# moral relativism



## Scott (Mar 6, 2006)

What are some movies that send a message of religious relativism? I am looking mostly for movies that have clips that illustrate relativism.


----------



## RamistThomist (Mar 6, 2006)

Its not a movie, but the country-western song by Montgomery Gentry, "You do your thing," is relativistic. However, if you watch the video it shows the protagonist taking a baseball bat to a drug dealer. Problem: For a pluralist or a relativist, why do you care what others are doing?


----------



## Presbyrino (Mar 6, 2006)

I can think of a recent, english movie called Match Point.
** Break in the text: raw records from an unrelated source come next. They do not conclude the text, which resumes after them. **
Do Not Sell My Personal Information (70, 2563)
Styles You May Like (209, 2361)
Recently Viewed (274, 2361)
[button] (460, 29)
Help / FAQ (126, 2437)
It shows the depths that a man will sink to hide his sins and the coveteousness of his heart. Really brings home the point of what a man will do to his fellow human beings when he is consistent with his morally, relativistic world-view. FYI, it is a rated R movie.


[Edited on 3-6-2006 by Presbyrino]


----------



## RamistThomist (Mar 6, 2006)

> _Originally posted by Draught Horse_
> Its not a movie, but the country-western song by Montgomery Gentry, "You do your thing," is relativistic. However, if you watch the video it shows the protagonist taking a baseball bat to a drug dealer. Problem: For a pluralist or a relativist, why do you care what others are doing?



Other than the schizophrenic and inconsistent relativism in the song, it does highlight the good ole boy way of life.


----------